The Revolt of the Angels
- Title page of the first edition of the English translation
- Author: Anatole France
- Original title: La Révolte des anges
- Language: French
- Genre: Satire
- Publication date: 1914

= The Revolt of the Angels =

1914 novel by Anatole France

The Revolt of the Angels (La Révolte des Anges) is a 1914 novel by Anatole France.

==Plot==
Revolt retells the classic Christian story of the war in Heaven between angels led by the archangel Michael and others led by Satan. The war ends with the defeat and casting to Earth of the latter. The plot emphasises themes of protagonists fighting a ruling hierarchy, and attempting to escape it, as well as "hiddenness, delusion, revolution, and epiphany ... a literary exploration of existential choices in an apocalyptic context". It is written, says René Boylesve, with a "deft levity". Mutual antagonism between God and his angels is emphasised, which leads to disgruntlement and ultimately rebellion by the latter.
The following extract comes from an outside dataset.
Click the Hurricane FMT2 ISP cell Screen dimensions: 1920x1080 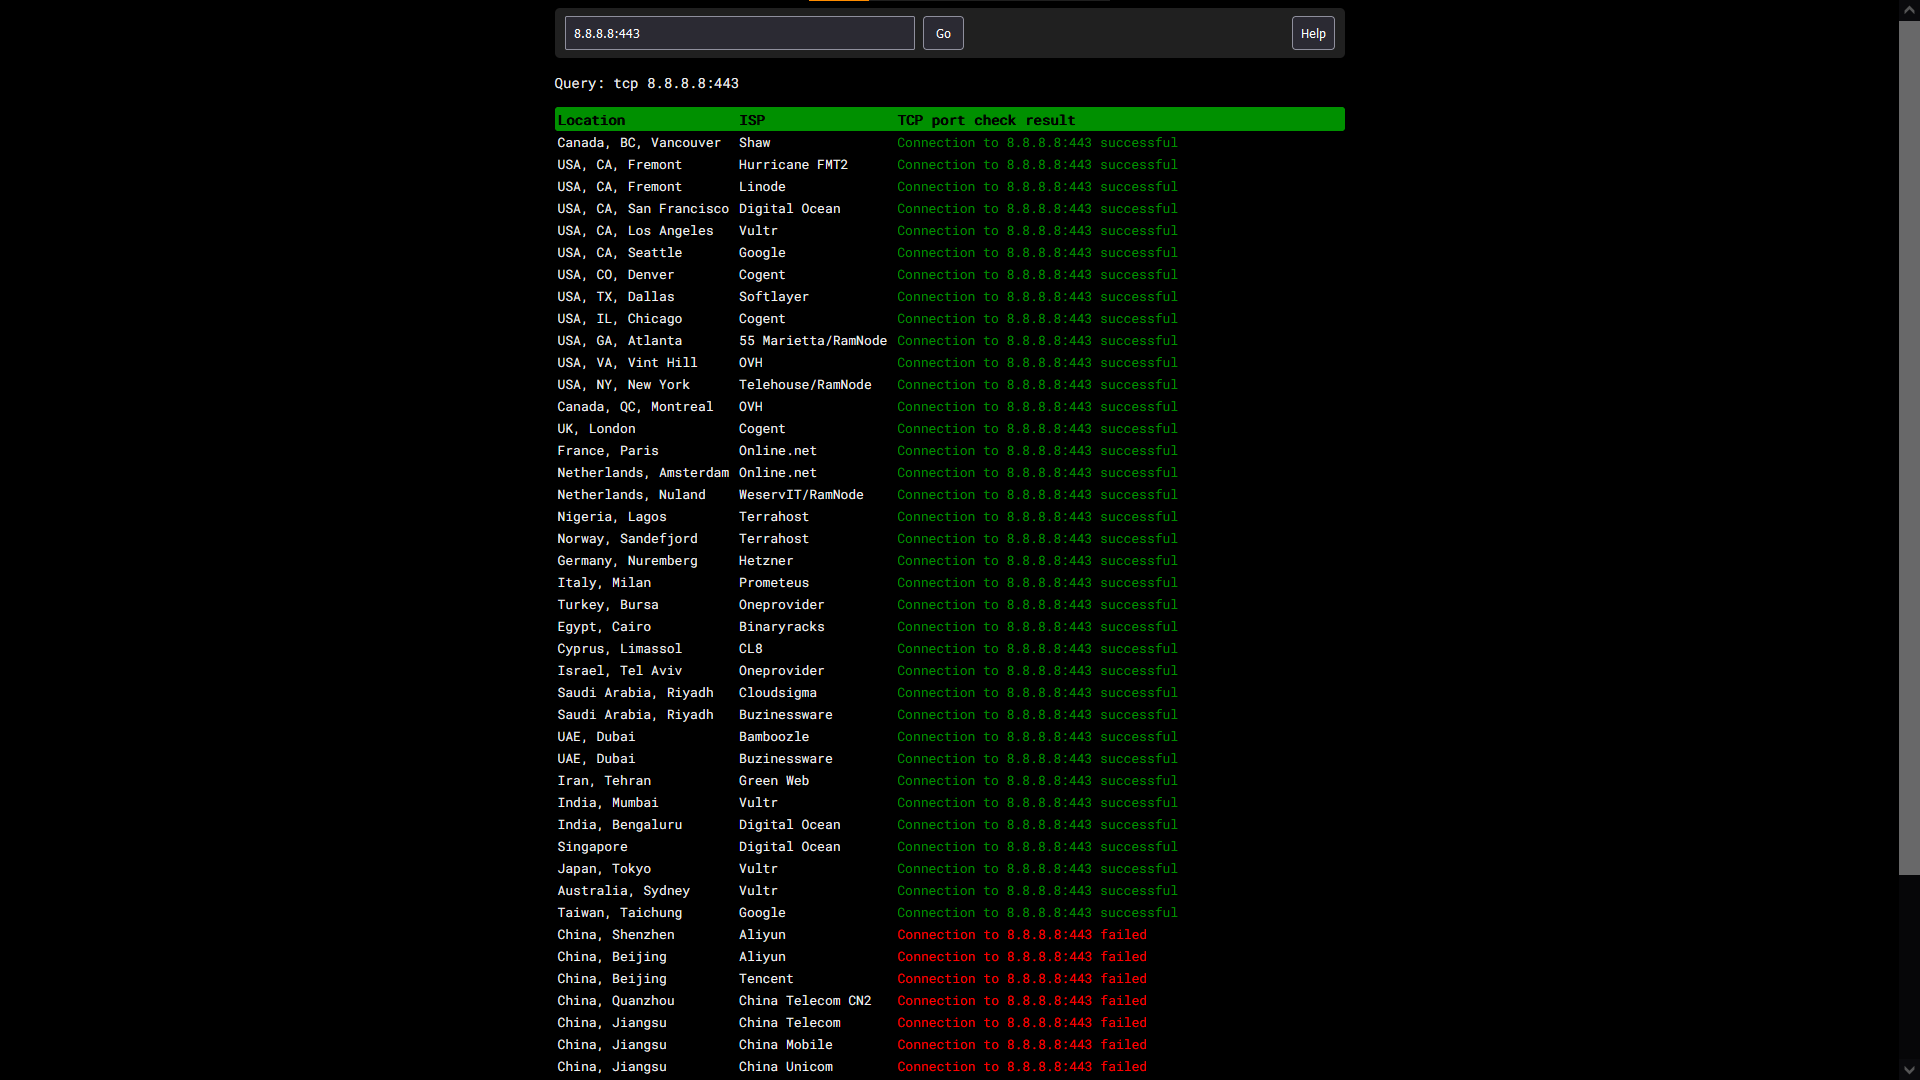tap(793, 165)
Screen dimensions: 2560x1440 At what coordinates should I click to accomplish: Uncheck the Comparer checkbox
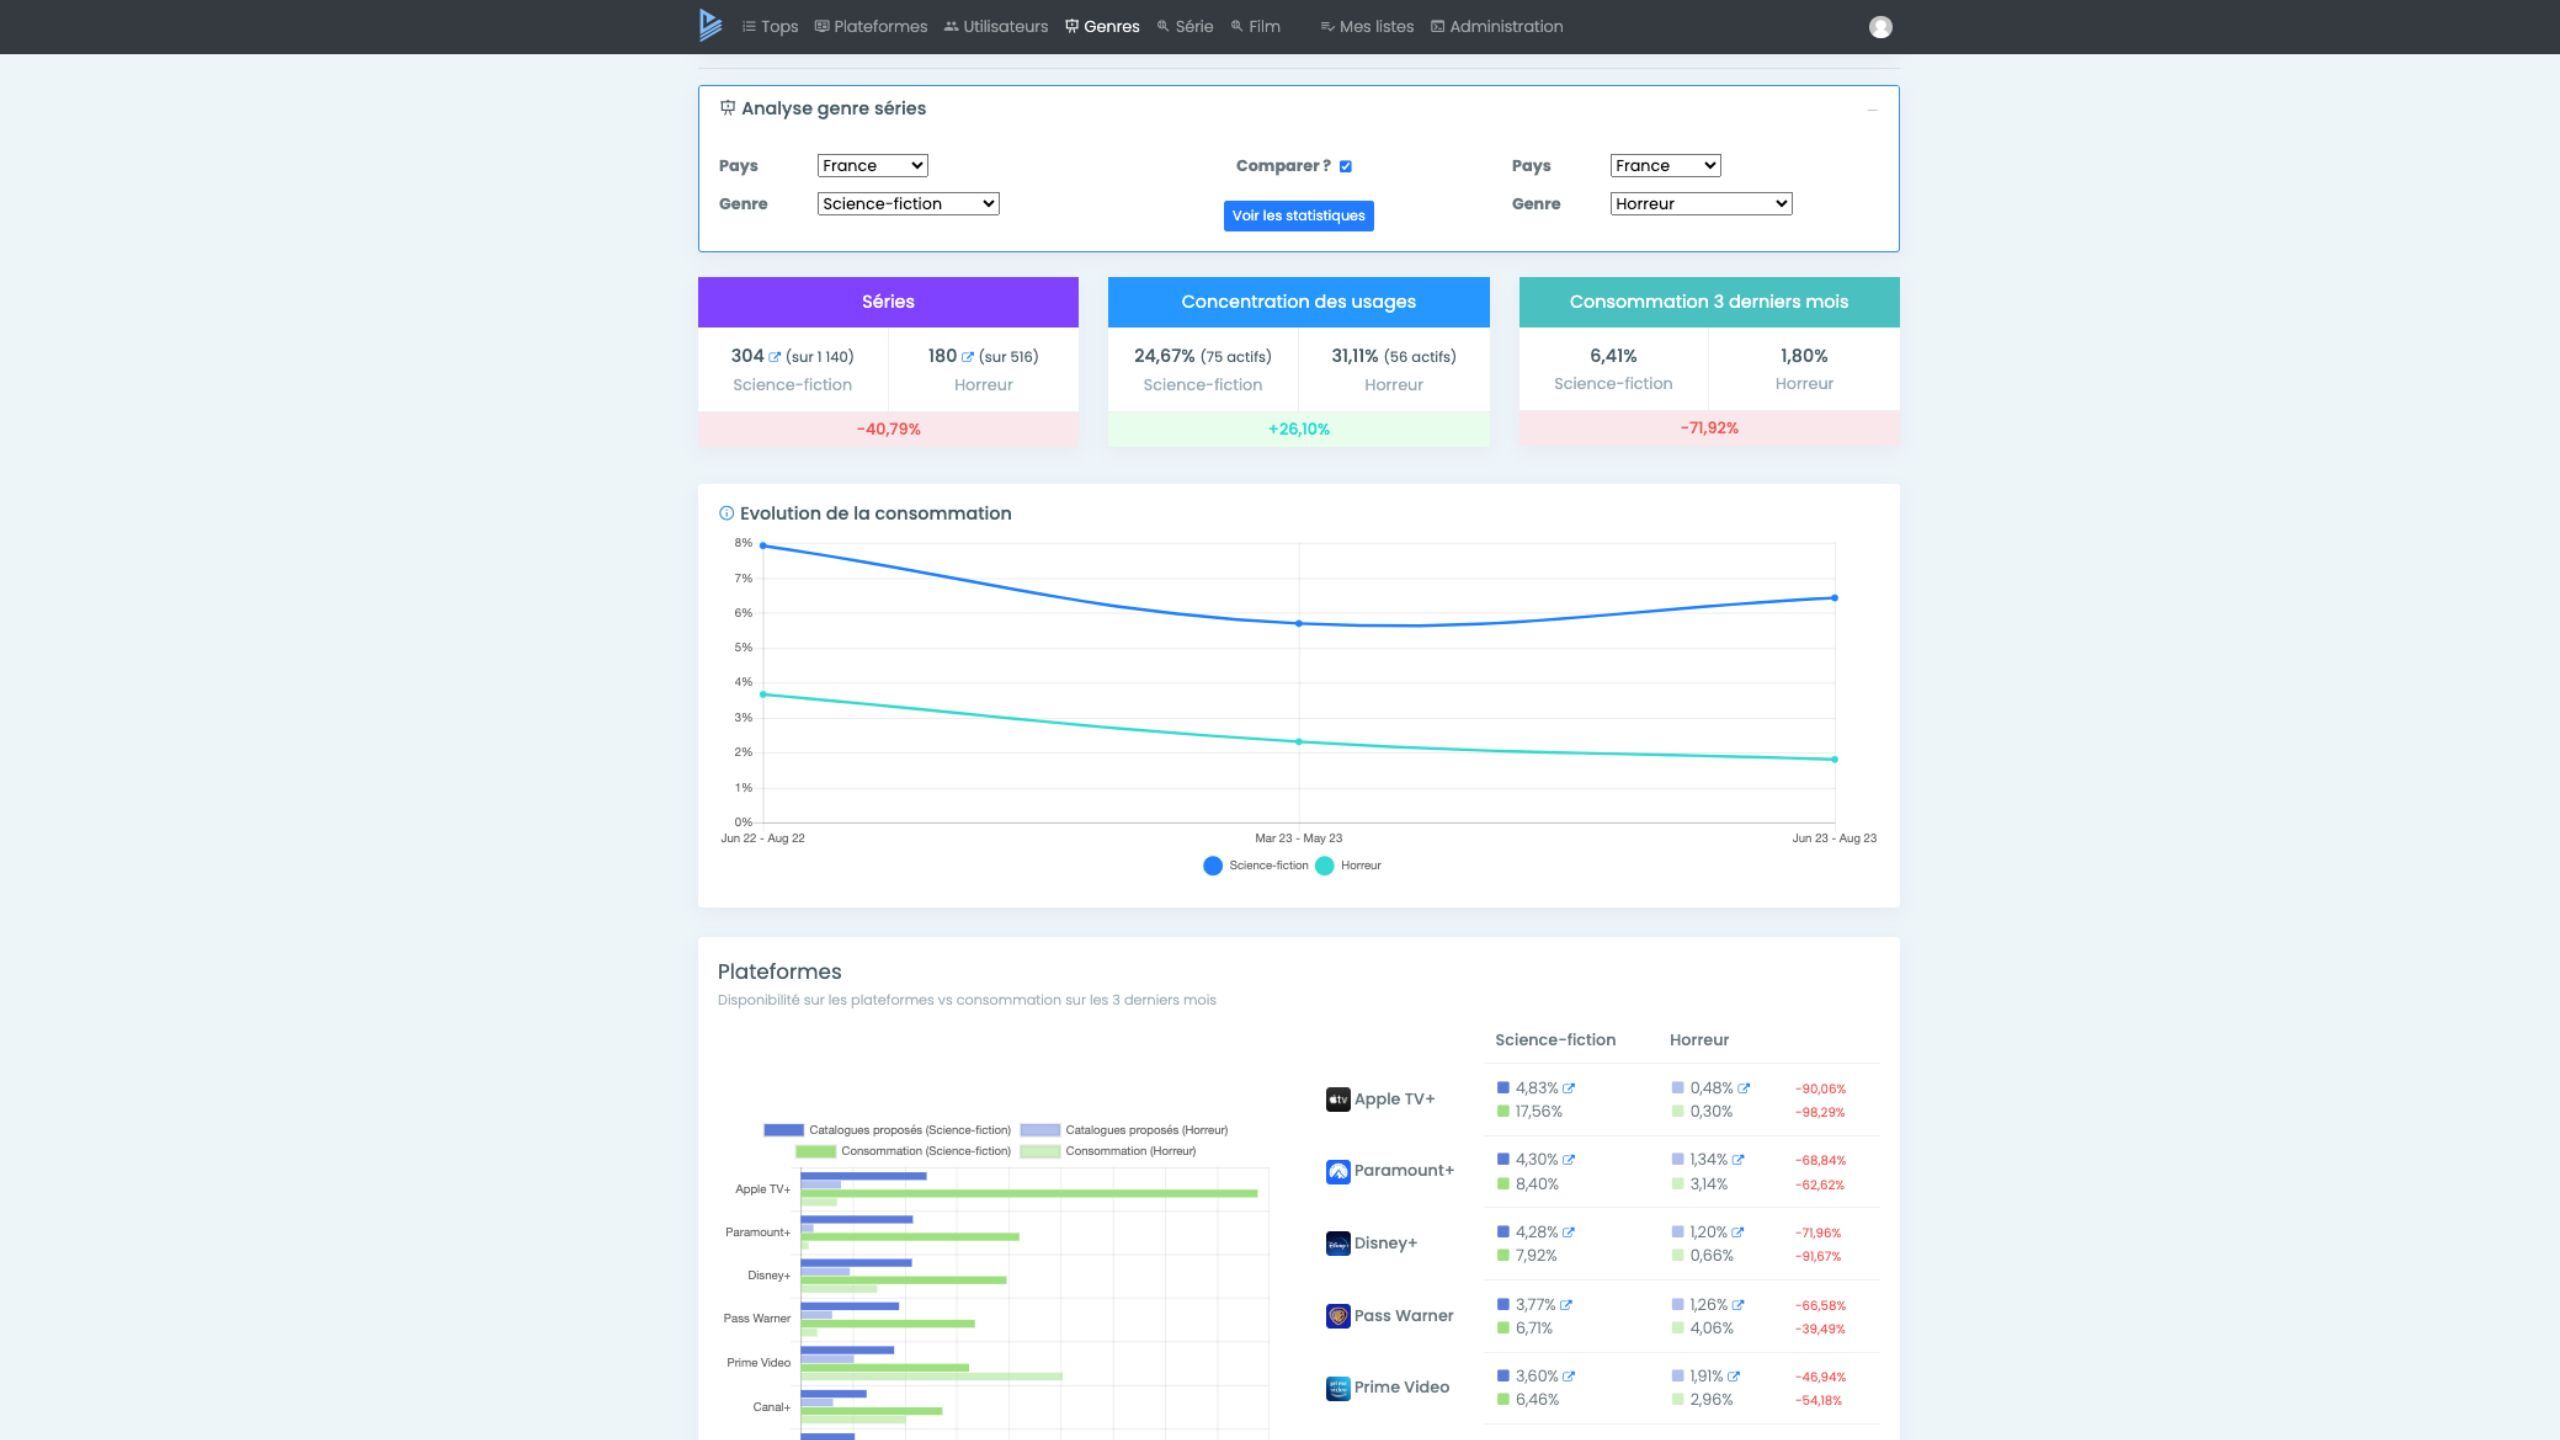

The book tells the story of Arcade, the guardian angel of Maurice d'Esparvieu. Bored because Maurice d'Esparvieu continues sinning (has multiple love affairs), Arcade begins reading the books from the famous d'Esparvieu library on theology and realizes that God is not the creator of the Universe but a demiurge who rules with fear and ignorance. He informs Maurice that he will no longer be his guardian angel, moves to Paris and starts to look for other fallen angels who will join him in his quest to overthrow the false God. He and his comrades are able to build a huge army. Then they go to find Lucifer so that he may lead them. Lucifer welcomes them and tells them to stay the night and that he will give them an answer the next morning. At night he has a dream and in the morning he tells the angels that "God, conquered, will become Satan; Satan, conquering, will become God. May the fates spare me this terrible lot."

He says that replacing God with another is meaningless unless "in ourselves and in ourselves alone we attack and destroy Ialdabaoth". Ialdabaoth is characterized in Gnosticism as a malevolent lesser God who believes he himself alone is God, ignorant of the heavens above him. According to France, his name Ialdabaoth means "child who wanders".

==Political influences==
France's political leanings—he was a socialist—heavily influenced Revolt, leading to the theme that successful revolutions always create greater tyrannies than those they overthrow. The bitterness created by the revolt is reflected in the "biting and harsh" descriptions. Joe Loewenberg has described the novel as an "imaginative narrative ... the ripest expression of Anatole France's urbane genius, a masterpiece of criticism at once ironic and eirenic".

==Literary references==
Essayist David Fuchs argues that Ernest Hemingway's first published work, A Divine Gesture, suggests that he was probably aware of the book. Hemingway further references France in his first novel, The Sun Also Rises. F. Scott Fitzgerald references The Revolt of the Angels throughout his early short story The Offshore Pirate. Fitzgerald uses the book as a prop: the character Ardita is reading Revolt, herself looking, says Griffin, "iconically angelic ... reading a book about angels". Griffin argues that France's work is the more romantic of the two. Revolt has been compared with the work of George Santayana in its suggestion that religion is set back by its successes. Henry Miller mentions The Revolt of the Angels in his novel Tropic of Capricorn.